> **Exercise requirements**
Scan the listing below and copy every line holding "This".

> **Extracted data**
- - - - -

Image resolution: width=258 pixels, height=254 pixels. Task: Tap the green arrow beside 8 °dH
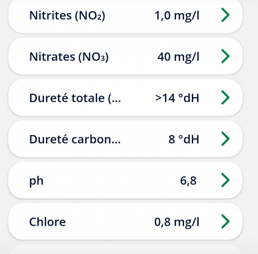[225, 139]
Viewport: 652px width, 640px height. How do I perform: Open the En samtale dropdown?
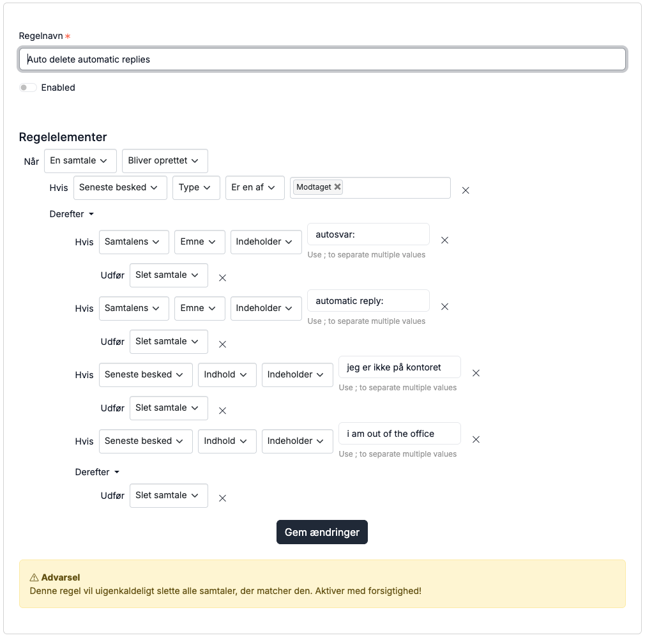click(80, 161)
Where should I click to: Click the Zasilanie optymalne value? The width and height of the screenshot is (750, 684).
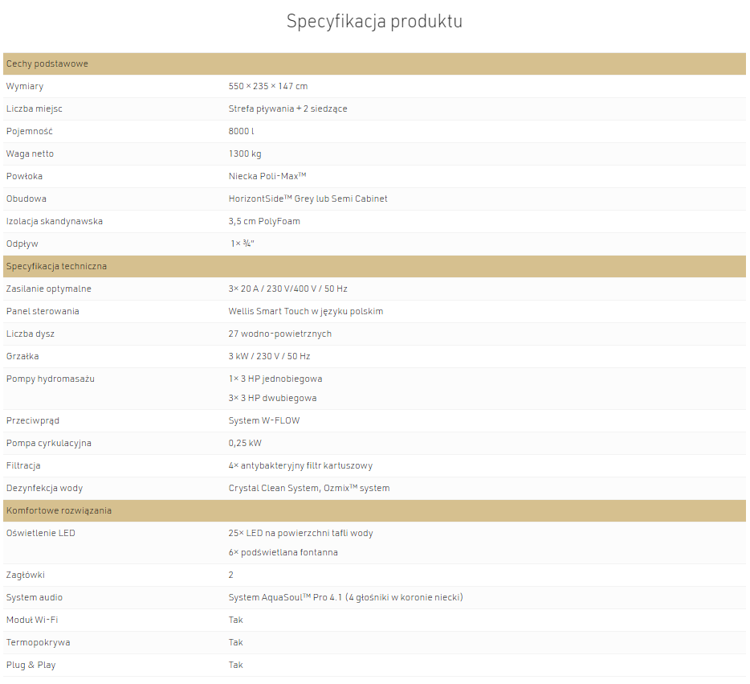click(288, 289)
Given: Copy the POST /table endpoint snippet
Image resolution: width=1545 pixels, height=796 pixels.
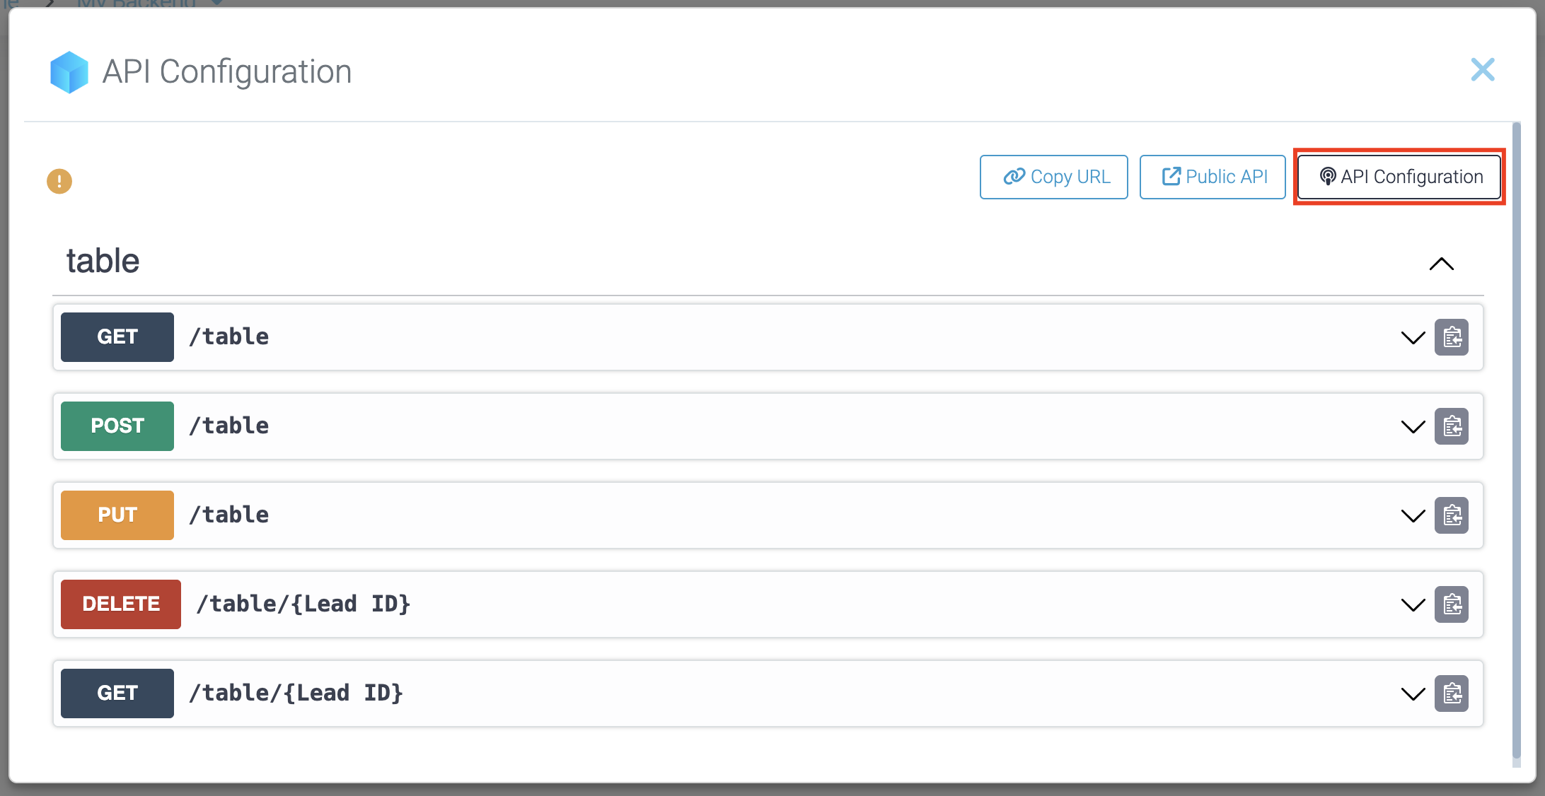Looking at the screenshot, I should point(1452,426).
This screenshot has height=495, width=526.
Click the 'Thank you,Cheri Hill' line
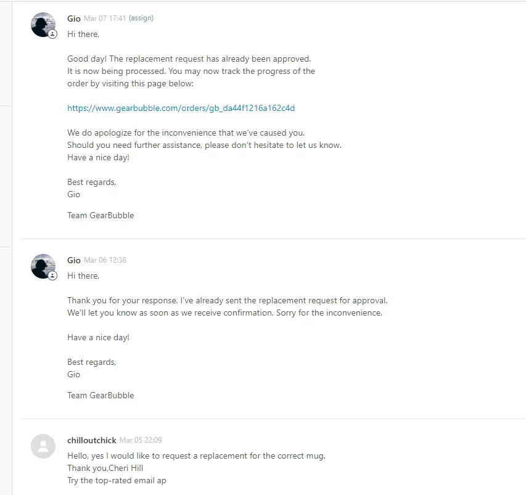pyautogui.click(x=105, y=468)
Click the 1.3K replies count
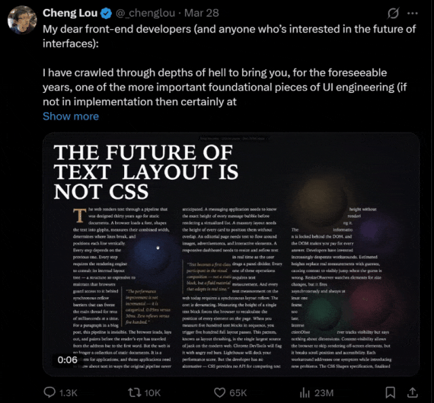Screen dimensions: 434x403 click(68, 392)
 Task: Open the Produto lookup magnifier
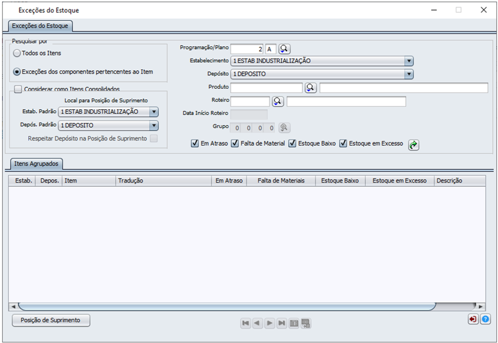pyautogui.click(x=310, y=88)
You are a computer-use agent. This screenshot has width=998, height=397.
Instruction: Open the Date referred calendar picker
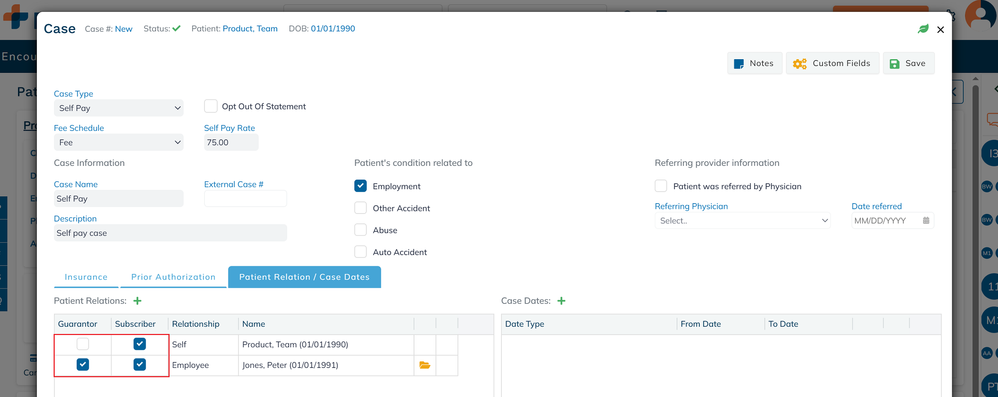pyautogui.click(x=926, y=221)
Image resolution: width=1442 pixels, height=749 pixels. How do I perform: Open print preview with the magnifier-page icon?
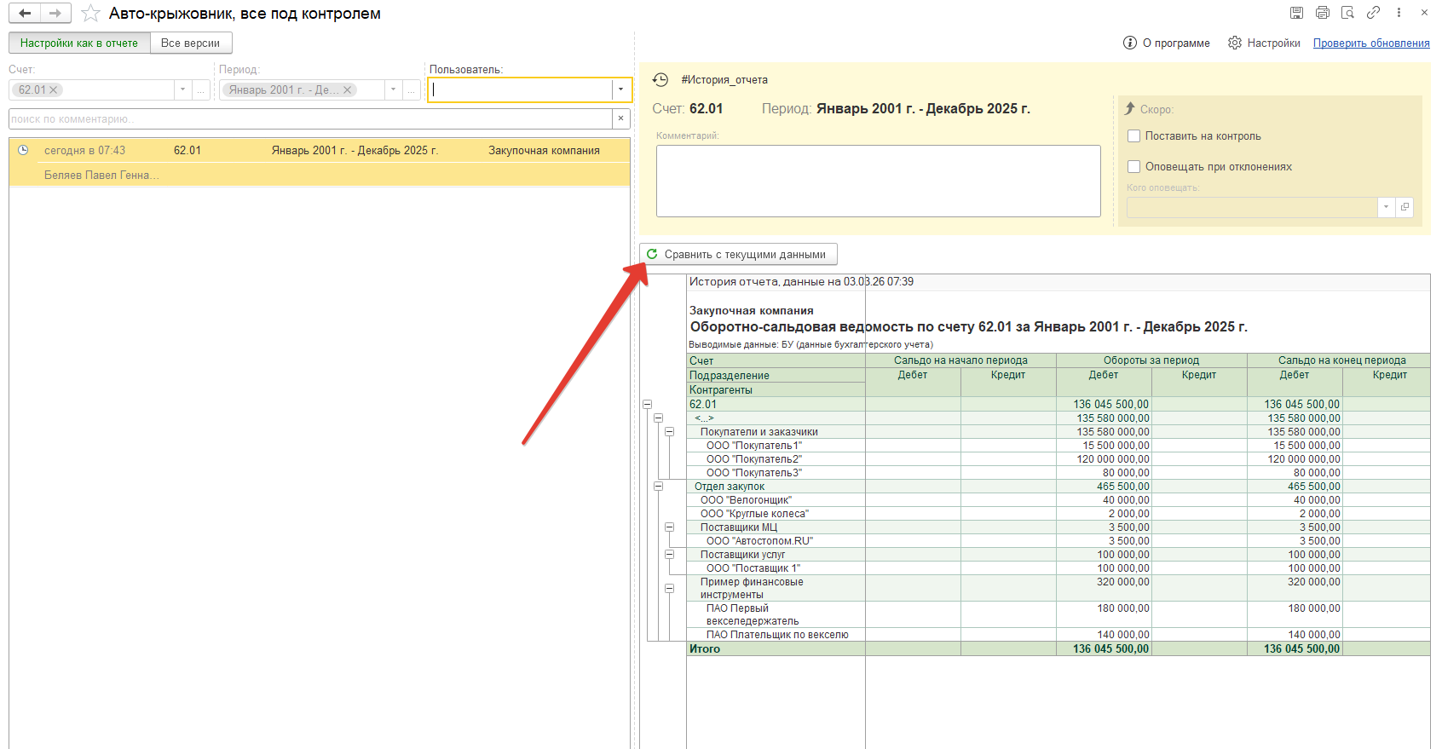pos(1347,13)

- - - - -

> **Answer to the exercise**
This screenshot has height=495, width=526.
You are a computer-use agent. This screenshot has width=998, height=397.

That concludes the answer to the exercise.